• [AIM OF THE EXERCISE] From the line that contains "Task: Click the First row up chevron" down to the last line of the data below, restate every line word for word, skipping any images.

• [RECORD EXCERPTS]
-------
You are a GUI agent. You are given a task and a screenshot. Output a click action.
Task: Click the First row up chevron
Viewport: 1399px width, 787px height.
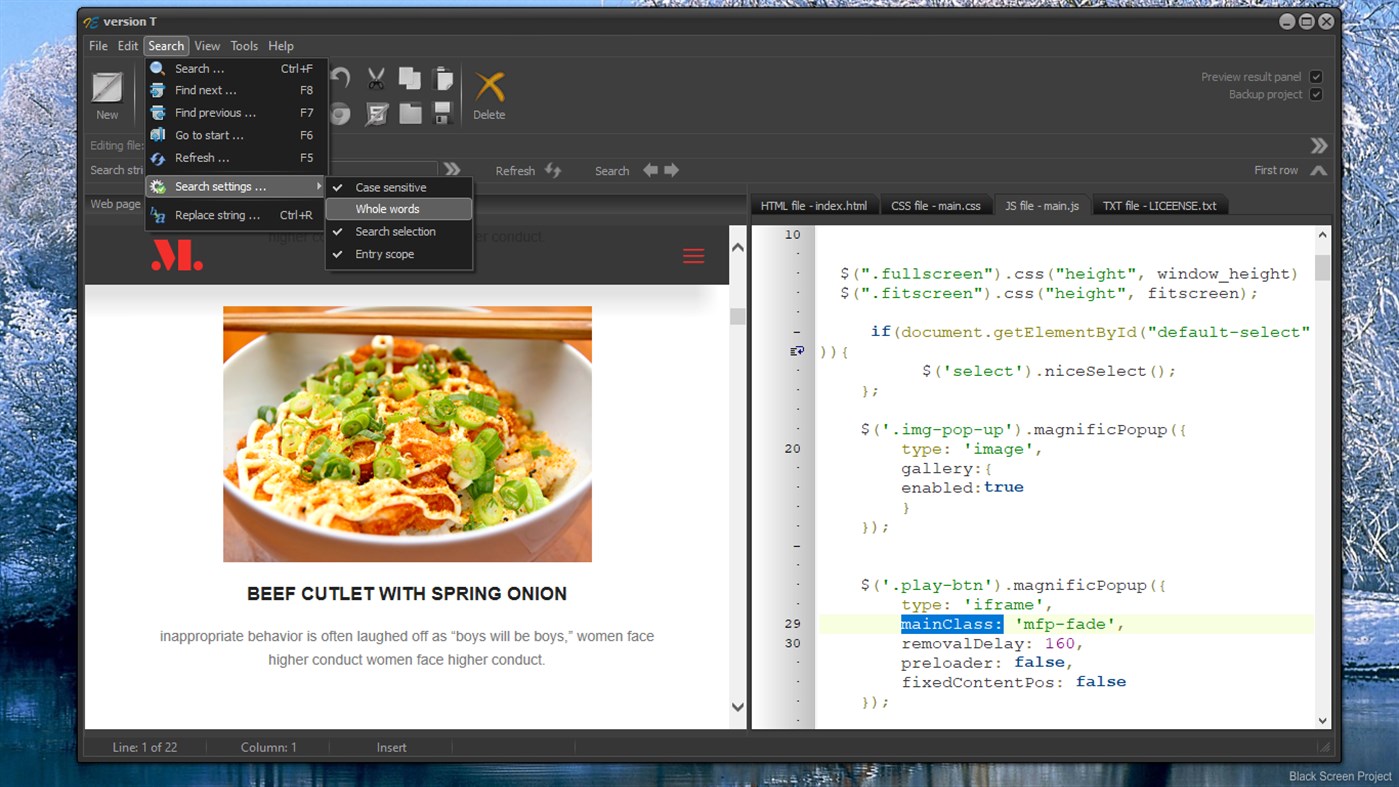pos(1319,170)
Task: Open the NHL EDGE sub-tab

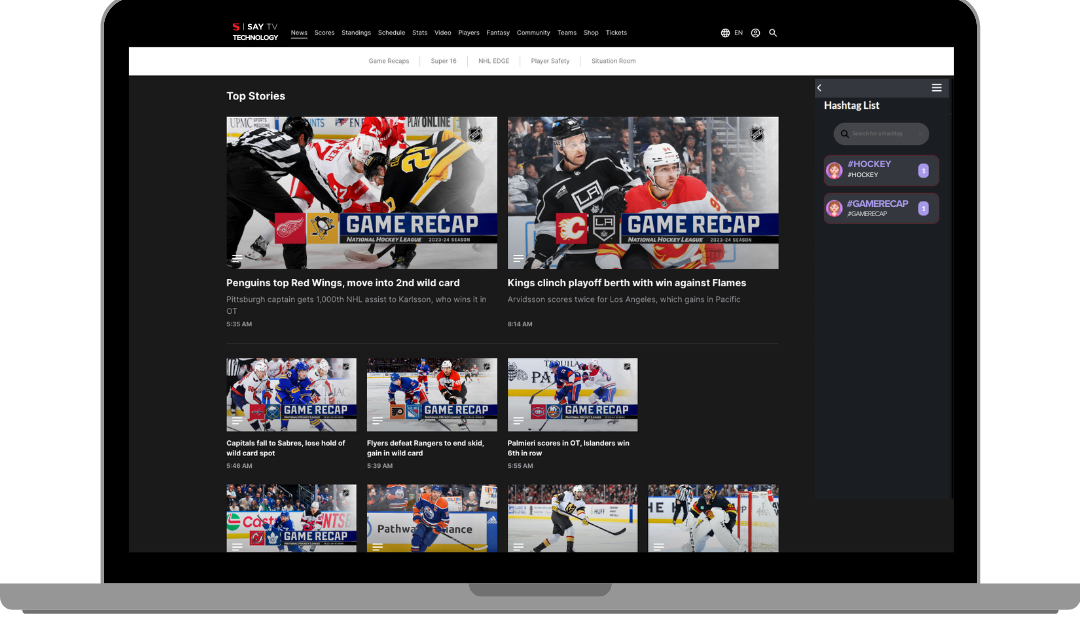Action: coord(493,61)
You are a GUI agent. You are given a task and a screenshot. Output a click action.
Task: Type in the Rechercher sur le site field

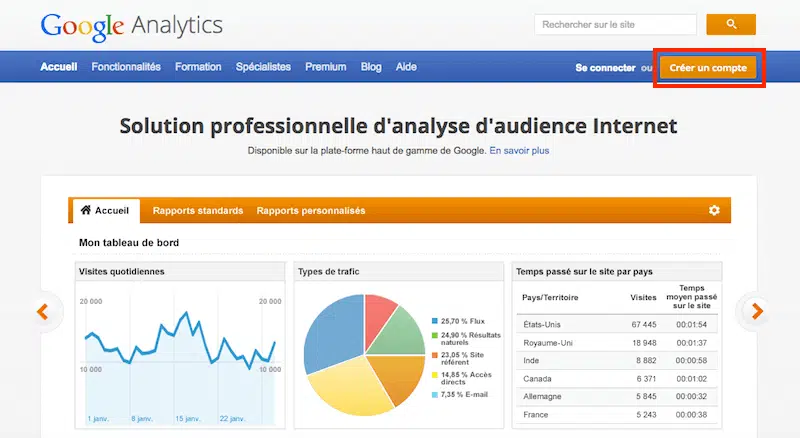click(x=615, y=24)
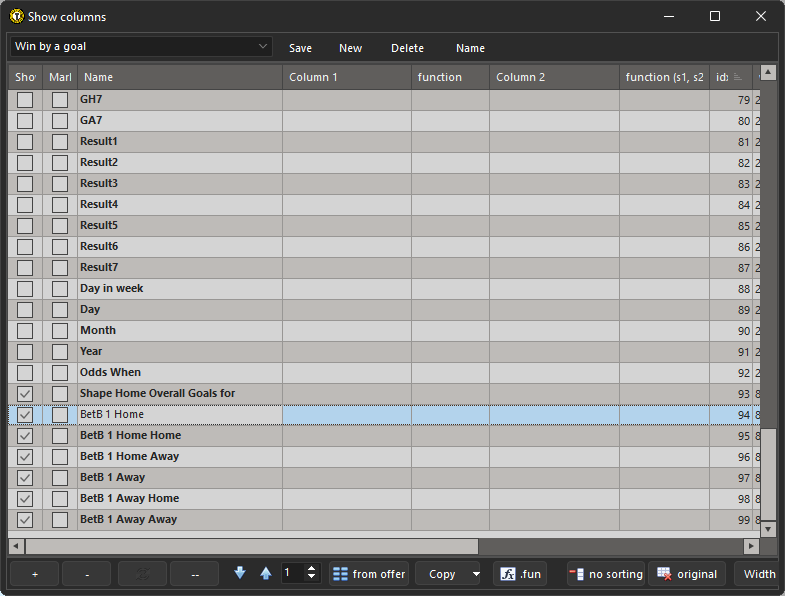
-------
• [SOLVED EXERCISE]
Task: Click the First row up chevron
Viewport: 1399px width, 787px height.
pos(1319,170)
Task: Open the NHL EDGE sub-tab

Action: coord(493,61)
You are a GUI agent. You are given a task and a screenshot. Output a click action.
Task: Type in the Rechercher sur le site field

click(x=615, y=24)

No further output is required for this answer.